Bogotá, danos ejemplo.

Bogotá, danos ejemplo.

Bogotá, capital de Colombia,  es un crisol de culturas y de situaciones que desconciertan a sus habitantes y asombran a sus visitantes. Situaciones que son plasmadas en los noticieros nacionales pero que muchas veces no quedan del todo comprendidas, hasta que alguien que viaja o que vive en esta ciudad las enfrenta.

Los brotes excesivos de inseguridad, si bien son similares con los del resto de las ciudades de Colombia (porque todas andan de capa caída) sobrepasan ese “límite” que se hanCarlos Hernando Zambrano formado los ciudadanos que ya aceptan que de vez en cuando atraquen a alguien en la calle, que de vez en cuando alguien muera bajo las llantas de un borracho al volante o bajo el puñal o el revólver de un atracador, que de vez en cuando saquen a la luz onerosos escándalos de corrupción y fraude de nuestros venerables padres de la patria, que de vez en cuando se quejen porque se roban sistemáticamente las tapas de las alcantarillas y hombres, mujeres, niños y perros se vayan entre los huecos sin muchas esperanzas de salvarse.

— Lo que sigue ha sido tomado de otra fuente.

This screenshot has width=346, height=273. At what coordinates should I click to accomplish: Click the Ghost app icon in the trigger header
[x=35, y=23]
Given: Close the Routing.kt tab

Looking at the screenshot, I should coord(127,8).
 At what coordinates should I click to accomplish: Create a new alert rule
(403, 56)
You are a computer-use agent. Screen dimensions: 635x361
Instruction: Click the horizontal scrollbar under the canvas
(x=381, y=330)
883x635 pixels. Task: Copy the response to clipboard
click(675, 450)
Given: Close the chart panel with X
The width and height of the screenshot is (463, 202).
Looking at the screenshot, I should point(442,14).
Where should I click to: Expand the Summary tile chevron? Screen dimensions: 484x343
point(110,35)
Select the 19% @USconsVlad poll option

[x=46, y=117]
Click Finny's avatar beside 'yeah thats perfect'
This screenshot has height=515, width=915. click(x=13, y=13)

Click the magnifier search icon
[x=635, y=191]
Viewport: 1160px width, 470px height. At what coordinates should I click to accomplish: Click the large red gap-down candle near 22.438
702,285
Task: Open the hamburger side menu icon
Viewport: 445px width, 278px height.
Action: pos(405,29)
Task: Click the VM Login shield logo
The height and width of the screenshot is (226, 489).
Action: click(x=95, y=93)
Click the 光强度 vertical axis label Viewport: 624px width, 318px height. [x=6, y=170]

Prueba de ello es el bombo sonoro con la destitución del Alcalde de Bogotá Gustavo Petro Urrego el día 13 de enero, la cual no fue muy bien tomada por él según pudimos ver en los medios masivos de comunicación. Muchos lo adoran, otros lo detestan y su posible destitución genera una polarización innecesaria en la sociedad que lo que hace es agravar el clima de caos social reinante en Bogotá y en Colombia.

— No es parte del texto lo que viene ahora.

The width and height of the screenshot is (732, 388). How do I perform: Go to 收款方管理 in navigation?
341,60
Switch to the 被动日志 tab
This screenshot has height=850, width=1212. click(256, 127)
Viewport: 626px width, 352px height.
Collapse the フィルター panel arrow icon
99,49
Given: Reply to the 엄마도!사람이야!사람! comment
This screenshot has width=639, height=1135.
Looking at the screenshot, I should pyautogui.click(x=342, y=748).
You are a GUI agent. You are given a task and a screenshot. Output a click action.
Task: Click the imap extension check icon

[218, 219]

Independiente de su pasado, de su trayectoria política y de su discurso, son sus acciones las que le tienen en la mira de los entes de control y en la picota ante la sociedad.  No entraré a desglosar lo que muchos han explicado ni me tomaré atribuciones que no me corresponden porque no soy Bogotano sino Caleño y puedo estar fuera de foco ante algunos eventos previos. Pero si el mandatario toma con ligereza ciertas situaciones y no “acepta” que algunas decisiones fueron erradas, no da el mejor ejemplo a sus conciudadanos.

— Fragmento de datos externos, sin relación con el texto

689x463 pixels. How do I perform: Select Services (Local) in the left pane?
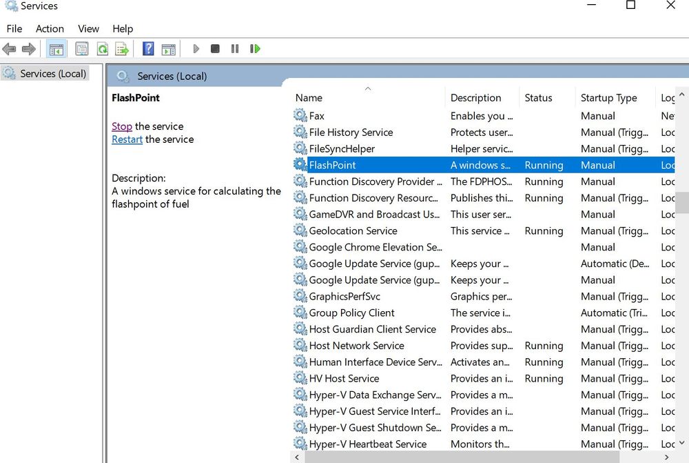[52, 73]
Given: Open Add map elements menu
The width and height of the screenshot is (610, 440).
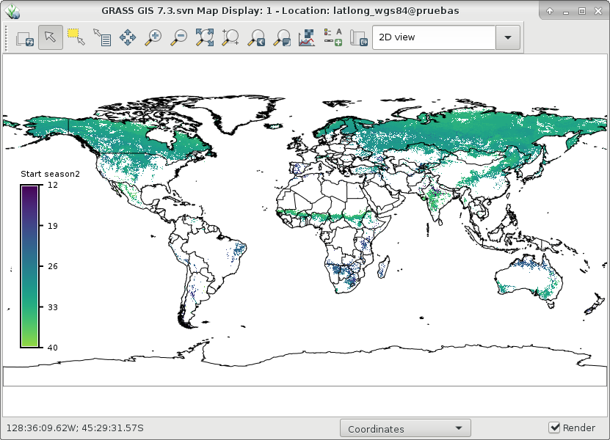Looking at the screenshot, I should pos(333,38).
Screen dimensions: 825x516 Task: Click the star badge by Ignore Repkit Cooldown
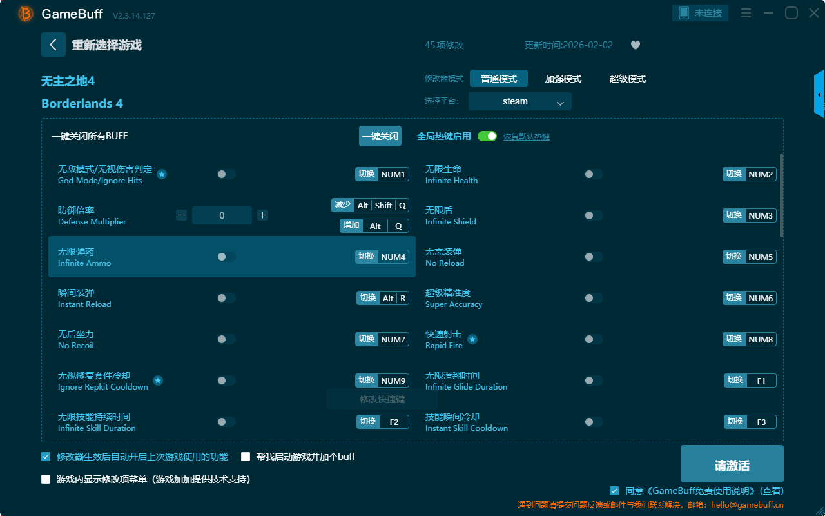coord(158,381)
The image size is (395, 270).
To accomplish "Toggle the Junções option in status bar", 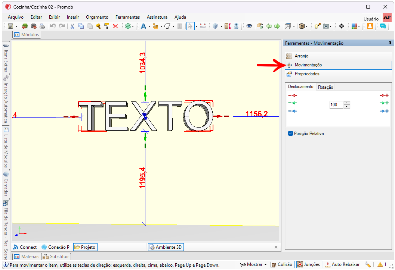I will point(308,264).
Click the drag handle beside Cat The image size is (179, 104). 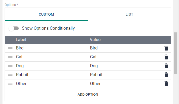10,57

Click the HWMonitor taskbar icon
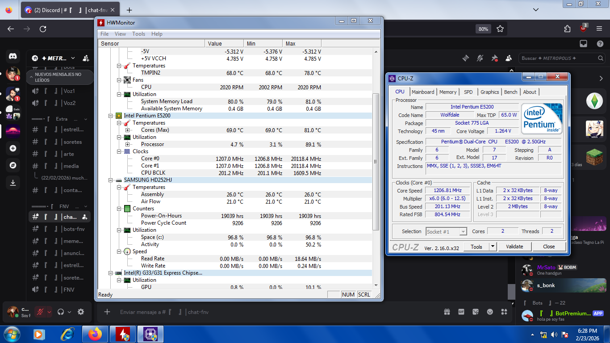[123, 334]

Petro y sus seguidores están felices frente a la decisión tomada por el Tribunal Administrativo de Cundinamarca el día 14 de enero de detener su destitución por medio de una tutela fallada a favor del Alcalde de Bogotá, generando olas de satisfacción por el triunfo de la democracia y la justicia para algunos e inconformismo para otros por esa sensación de que “se están saltando las leyes y haciendo trampa” en esta situación.

Pero el asunto puntual no es ese. El asunto es que los errores en la vida se pagan con sangre o con plata, situación que debe enfrentar el alcalde de Bogotá y que debe afrontar con la cabeza en alto de la mejor manera posible, no ignorando lo ocurrido como se apreció en los medios de comunicación cuando lo notificaron, sino dando la cara y solucionando los problemas.

Es esa sensación de “me puedo saltar la ley” en el ambiente lo que nos afecta a todos y contribuye negativamente al caldo de caos social que enfrentamos a la fecha y que tantas víctimas arroja a diario, que no nos deja despegar y progresar socialmente haciéndolos pasar peligros, malos momentos y problemas cotidianamente.